Data extracts —
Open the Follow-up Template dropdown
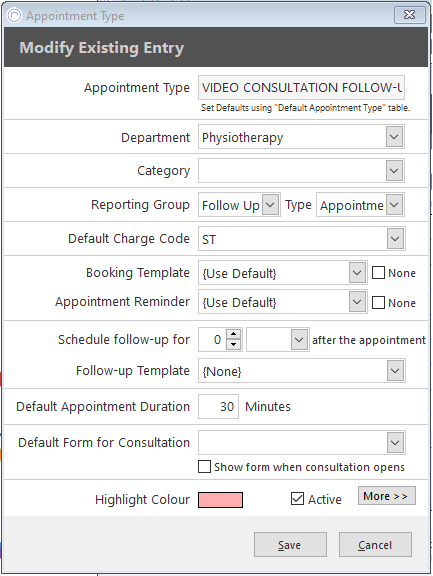Viewport: 433px width, 576px height. [395, 371]
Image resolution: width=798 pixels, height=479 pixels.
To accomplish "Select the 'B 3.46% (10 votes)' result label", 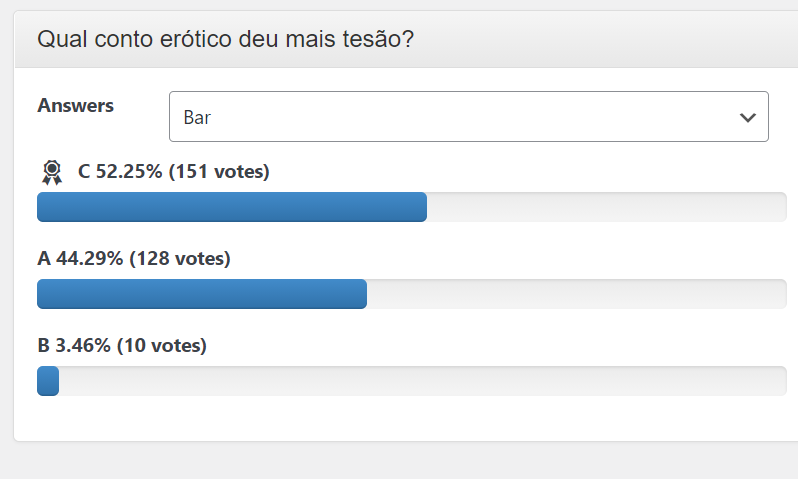I will [x=122, y=346].
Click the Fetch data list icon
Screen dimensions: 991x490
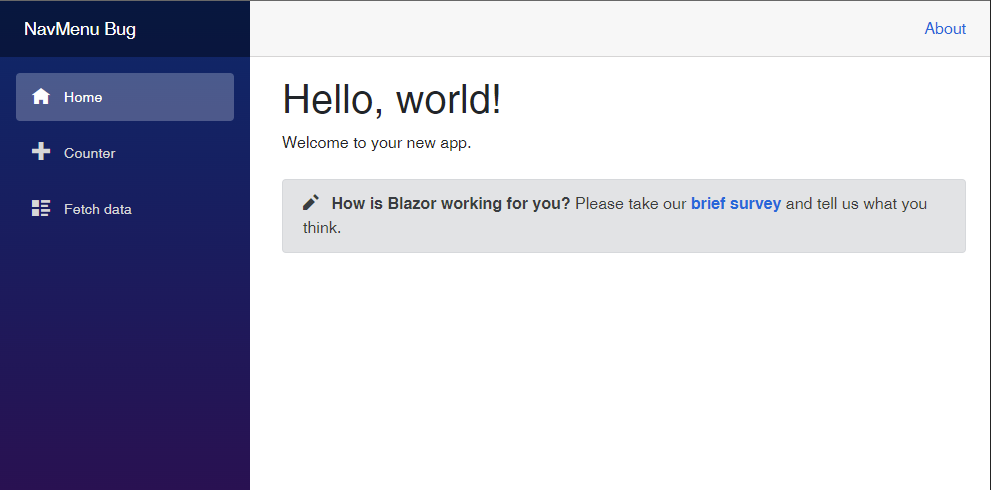[41, 209]
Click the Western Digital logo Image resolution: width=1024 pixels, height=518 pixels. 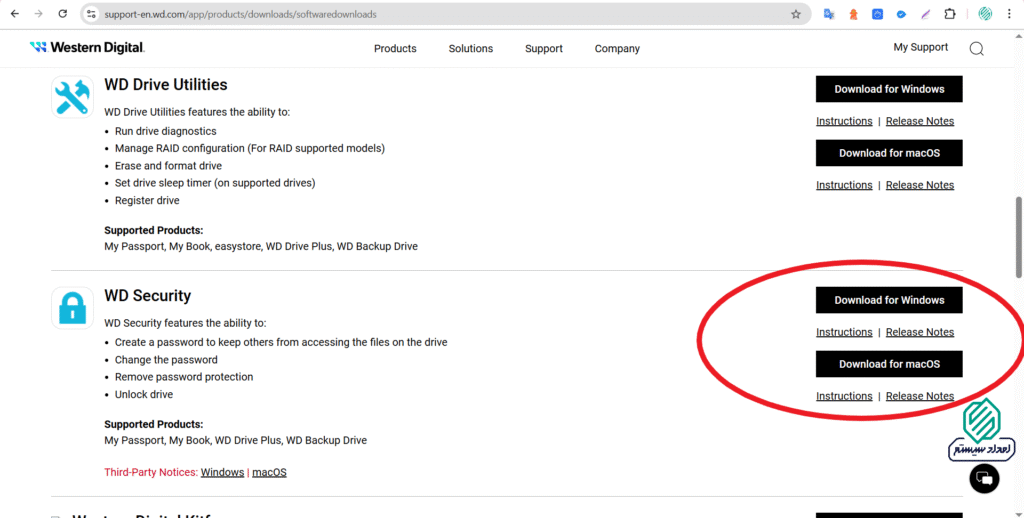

Exercise description — From the line that contains "Click the Fetch data list icon" through the last line of the listing, copy each line exactly; both end lines stay in, and pictures stay out.

Solution to this task —
Click the Fetch data list icon
Screen dimensions: 991x490
[41, 209]
Click the Western Digital logo Image resolution: width=1024 pixels, height=518 pixels. 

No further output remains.